Requirement 1:
Can you copy out the entries word for word, everything from the line containing "Image resolution: width=862" down to the line containing "(x=90, y=371)"?

Page:
----------

Pressurized cavings shale:
Cavings related to wellbore stability and breakout pressure. The Cavings shale is (Splintery, elongated, angular & needle shape) It’s considered pressurized cavings shale which is occurred when the drilling became underbalanced (this occurs when the pressure in the wellbore is lower than the pressure of the surrounding rock formations) and the overbalance while drilling is insufficient which is recommend to the following actions: 
1- Increase MW to control on/overcome this pressurized cavings shale. 
2- Reduce filtrate fluid loss (water loss) as much as we can to be <3-2.6mL in order to minimize swelling rate occurred because of absorption of water inside the formation. 
 

What is clay swelling means?
This may occur, because clays are normally saturated with brine water and not with fresh water. This swelling can be prevented with the injection of some additive, for example, sodium chloride, potassium chloride, calcium chloride, or an alcohol or a similar organic material. Practically, before entering inside the formation, we have to reduce filtrate loss and increase KCl as high as possible in a mud and drill this zone with low ROP.
 

What is overpressure?
When drilling shales, the drilling rate normally decreases with depth as the shales become more compact. If the ROP suddenly increases, it can be inferred that an overpressured zone is being encountered. The rate increases because bottom hole conditions change from overbalanced to underbalanced. Undercompacted shales associated with overpressured zones have a much lower electrical resistivity than normally compacted shales. ECD is close to pore pressure (Stop for flow check / Connection Gas  / Cavings).


What is the difference between pore pressure and formation pressure?

----------

Extracted entries:
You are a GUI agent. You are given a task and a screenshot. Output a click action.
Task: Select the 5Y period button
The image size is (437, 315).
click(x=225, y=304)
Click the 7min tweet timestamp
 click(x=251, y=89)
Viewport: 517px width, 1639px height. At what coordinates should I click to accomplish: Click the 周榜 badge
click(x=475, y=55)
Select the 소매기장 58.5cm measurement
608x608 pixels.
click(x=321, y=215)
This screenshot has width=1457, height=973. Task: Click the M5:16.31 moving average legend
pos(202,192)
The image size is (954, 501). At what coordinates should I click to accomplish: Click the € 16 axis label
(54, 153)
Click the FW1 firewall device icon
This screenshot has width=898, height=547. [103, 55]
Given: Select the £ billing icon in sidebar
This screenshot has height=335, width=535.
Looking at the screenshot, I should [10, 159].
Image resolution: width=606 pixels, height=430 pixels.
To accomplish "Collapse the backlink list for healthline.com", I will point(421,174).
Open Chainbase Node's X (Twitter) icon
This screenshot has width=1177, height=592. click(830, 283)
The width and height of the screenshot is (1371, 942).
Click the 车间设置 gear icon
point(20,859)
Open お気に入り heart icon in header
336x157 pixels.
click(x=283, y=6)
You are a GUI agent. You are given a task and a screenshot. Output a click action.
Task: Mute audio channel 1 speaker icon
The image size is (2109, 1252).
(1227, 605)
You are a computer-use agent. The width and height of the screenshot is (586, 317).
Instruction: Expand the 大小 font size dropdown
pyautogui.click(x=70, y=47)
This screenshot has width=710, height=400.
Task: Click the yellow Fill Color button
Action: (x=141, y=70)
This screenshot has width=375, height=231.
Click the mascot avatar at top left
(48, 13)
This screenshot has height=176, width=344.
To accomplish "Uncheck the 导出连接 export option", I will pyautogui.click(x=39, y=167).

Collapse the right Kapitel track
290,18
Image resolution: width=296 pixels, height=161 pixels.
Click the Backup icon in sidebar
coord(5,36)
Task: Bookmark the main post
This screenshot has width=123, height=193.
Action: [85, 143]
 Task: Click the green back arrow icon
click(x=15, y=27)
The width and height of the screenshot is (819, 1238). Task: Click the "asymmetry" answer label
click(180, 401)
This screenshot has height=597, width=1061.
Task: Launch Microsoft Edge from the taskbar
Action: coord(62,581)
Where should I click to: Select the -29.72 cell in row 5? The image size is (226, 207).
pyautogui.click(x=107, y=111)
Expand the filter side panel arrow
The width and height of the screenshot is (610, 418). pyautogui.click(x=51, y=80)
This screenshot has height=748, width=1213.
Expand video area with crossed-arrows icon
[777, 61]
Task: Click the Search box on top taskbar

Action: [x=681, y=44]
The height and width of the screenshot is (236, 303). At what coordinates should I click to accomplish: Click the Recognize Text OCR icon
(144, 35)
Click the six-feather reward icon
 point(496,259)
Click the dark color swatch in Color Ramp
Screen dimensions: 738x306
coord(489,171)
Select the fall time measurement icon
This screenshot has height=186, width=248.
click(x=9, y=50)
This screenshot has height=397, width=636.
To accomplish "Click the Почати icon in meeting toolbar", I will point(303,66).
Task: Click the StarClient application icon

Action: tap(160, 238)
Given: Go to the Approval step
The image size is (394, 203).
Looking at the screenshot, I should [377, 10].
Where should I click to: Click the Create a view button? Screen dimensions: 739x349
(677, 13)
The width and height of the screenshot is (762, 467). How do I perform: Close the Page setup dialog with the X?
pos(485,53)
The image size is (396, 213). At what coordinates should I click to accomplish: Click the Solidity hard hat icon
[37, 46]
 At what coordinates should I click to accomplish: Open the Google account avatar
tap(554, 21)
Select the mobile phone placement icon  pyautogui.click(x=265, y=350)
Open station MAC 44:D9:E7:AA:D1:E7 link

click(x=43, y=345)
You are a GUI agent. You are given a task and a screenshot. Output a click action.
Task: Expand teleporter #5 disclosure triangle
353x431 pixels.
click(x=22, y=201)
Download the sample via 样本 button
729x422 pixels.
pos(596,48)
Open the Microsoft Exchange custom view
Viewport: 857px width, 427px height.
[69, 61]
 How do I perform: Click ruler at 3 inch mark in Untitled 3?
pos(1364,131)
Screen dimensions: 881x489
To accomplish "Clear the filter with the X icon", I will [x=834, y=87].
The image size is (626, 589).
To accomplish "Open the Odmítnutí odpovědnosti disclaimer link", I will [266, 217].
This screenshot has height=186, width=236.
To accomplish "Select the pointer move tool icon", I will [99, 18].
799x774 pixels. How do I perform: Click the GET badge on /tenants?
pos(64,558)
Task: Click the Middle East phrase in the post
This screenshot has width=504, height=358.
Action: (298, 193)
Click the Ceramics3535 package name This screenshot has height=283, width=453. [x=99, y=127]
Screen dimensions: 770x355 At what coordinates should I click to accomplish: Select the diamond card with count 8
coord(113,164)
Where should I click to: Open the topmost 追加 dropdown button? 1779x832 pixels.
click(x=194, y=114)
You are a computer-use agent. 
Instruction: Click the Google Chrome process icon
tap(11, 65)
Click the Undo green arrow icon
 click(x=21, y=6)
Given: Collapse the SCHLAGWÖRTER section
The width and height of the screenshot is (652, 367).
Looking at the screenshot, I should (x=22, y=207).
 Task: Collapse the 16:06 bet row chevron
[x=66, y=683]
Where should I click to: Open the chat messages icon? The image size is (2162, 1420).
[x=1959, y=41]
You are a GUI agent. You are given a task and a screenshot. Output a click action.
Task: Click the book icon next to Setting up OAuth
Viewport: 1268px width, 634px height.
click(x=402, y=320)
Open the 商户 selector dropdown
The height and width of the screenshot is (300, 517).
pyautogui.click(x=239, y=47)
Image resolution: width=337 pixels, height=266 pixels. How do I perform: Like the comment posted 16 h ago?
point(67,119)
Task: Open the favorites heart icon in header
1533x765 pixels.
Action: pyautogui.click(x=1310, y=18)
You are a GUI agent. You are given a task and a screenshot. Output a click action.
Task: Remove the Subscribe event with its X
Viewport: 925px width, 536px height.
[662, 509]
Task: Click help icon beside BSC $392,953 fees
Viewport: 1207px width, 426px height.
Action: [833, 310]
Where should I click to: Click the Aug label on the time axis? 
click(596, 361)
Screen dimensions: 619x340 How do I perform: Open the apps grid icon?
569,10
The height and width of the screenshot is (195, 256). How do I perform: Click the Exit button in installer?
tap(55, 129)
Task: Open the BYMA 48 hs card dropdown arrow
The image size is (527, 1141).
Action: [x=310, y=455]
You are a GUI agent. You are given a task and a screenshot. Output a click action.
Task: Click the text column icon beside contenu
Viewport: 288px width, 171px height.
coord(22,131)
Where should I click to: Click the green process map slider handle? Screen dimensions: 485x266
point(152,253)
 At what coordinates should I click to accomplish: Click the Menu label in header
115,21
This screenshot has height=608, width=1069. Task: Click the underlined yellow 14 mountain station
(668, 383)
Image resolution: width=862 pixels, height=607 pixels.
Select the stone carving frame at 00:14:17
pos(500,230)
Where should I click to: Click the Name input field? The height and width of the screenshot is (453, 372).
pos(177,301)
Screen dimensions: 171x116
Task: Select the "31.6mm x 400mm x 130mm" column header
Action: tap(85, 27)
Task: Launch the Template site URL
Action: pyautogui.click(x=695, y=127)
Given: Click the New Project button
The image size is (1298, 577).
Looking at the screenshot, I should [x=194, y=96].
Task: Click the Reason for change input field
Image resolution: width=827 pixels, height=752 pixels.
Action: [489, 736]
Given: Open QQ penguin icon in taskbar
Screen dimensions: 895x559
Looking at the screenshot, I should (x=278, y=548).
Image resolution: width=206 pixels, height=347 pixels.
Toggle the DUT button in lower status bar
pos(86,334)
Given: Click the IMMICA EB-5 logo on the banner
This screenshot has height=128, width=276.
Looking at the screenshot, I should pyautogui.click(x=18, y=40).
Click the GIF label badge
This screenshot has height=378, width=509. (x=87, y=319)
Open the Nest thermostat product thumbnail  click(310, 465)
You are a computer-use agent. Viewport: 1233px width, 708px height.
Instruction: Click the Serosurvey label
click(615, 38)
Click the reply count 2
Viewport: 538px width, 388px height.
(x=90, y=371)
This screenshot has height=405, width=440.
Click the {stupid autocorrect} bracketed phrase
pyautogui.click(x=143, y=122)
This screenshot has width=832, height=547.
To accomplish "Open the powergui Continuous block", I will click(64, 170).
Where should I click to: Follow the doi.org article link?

----------

Requirement 2:
Could you continue the notes on shale cavings and wellbore pressure from the point where they stop?

Task response 1:
Image resolution: width=862 pixels, height=607 pixels.
Select the stone carving frame at 00:14:17
pos(500,230)
Where should I click to: Click the Name input field? The height and width of the screenshot is (453, 372).
pos(177,301)
Screen dimensions: 171x116
Task: Select the "31.6mm x 400mm x 130mm" column header
Action: tap(85, 27)
Task: Launch the Template site URL
Action: pyautogui.click(x=695, y=127)
Given: Click the New Project button
The image size is (1298, 577).
Looking at the screenshot, I should [x=194, y=96].
Task: Click the Reason for change input field
Image resolution: width=827 pixels, height=752 pixels.
Action: [489, 736]
Given: Open QQ penguin icon in taskbar
Screen dimensions: 895x559
Looking at the screenshot, I should (x=278, y=548).
Image resolution: width=206 pixels, height=347 pixels.
Toggle the DUT button in lower status bar
pos(86,334)
Given: Click the IMMICA EB-5 logo on the banner
This screenshot has height=128, width=276.
Looking at the screenshot, I should pyautogui.click(x=18, y=40).
Click the GIF label badge
This screenshot has height=378, width=509. (x=87, y=319)
Open the Nest thermostat product thumbnail  click(310, 465)
You are a computer-use agent. Viewport: 1233px width, 708px height.
Instruction: Click the Serosurvey label
click(615, 38)
Click the reply count 2
Viewport: 538px width, 388px height.
(x=90, y=371)

Task response 2:
PP refers specifically to the pressure of the fluids within the pores of a rock formation. These fluids can be water, oil, gas, or a combination of all three.
FP refers to the pressure of all the fluids and rock matrix within a formation. This includes the pore pressure, as well as the pressure of any fluids that are trapped in fractures or other discontinuities within the rock.
In most cases, the pore pressure and the formation pressure will be the same. However, there can be some situations where the two pressures are different. For example, if a formation contains a lot of fractures, the pressure of the fluids in the fractures may be higher than the pressure of the fluids in the pores. In this case, the formation pressure would be higher than the pore pressure.
 

Pore Pressure Prediction?
There are several methods in order to build geopressure (pore pressure, vertical stress, fracture gradient) or geomechanics (+ SH, Sh, failures, rock mechanics) model.
– Well Log data: analyzing various well log data like Sonic, Resistivity, Density and drilling data – D-exponent, we can identify pressure related trends. Sonic is the best approach because the fluid does not affect the measurements.
– Seismic methods: Utilizing seismic data converted to interval transit time (compressional slowness, DTCO=1/Seismic velocity), which correlate with effective stress and thus pore pressure.
Popular Pore Pressure Prediction Technique:
– The more common and probably more accurate method is the Eaton method (resistivity and sonic) based on shale compaction trends and also takes into effect vertical tectonic stress in the form of the overburden stress. The steps of method:
– Establish normal depth trend in measured property in shales;
– Find the value of the property at the depth where you want to know the pressure;
– Use normal trend line to find the value we would normally expect this depth (Normal Compaction Trend – Basic requirement for early detection of abnormal pressure. The NCT line will represent the normal pore pressure value. It is important to note that a Normal Compaction Trend can be shifted to compensate for unconformities, hole size, hydraulics, hole angle, bit type so as to appear faulted, for this reason the NCT is applied in intervals);
– Calculate effective pressure from Eaton equation and then calculate pore pressure from effective pressure and total pressure (overburden): Pp=Poverburden-Peff.
There is one more popular method: Bowers utilize sing sonic logs to predict pore pressure. 


What is D-exponent?
Normalized ROP or formation drillability which is calculated by drilling rate, weight on bit, rotating speed and bit diameter. For corrected D exp needs to know MW or ECD.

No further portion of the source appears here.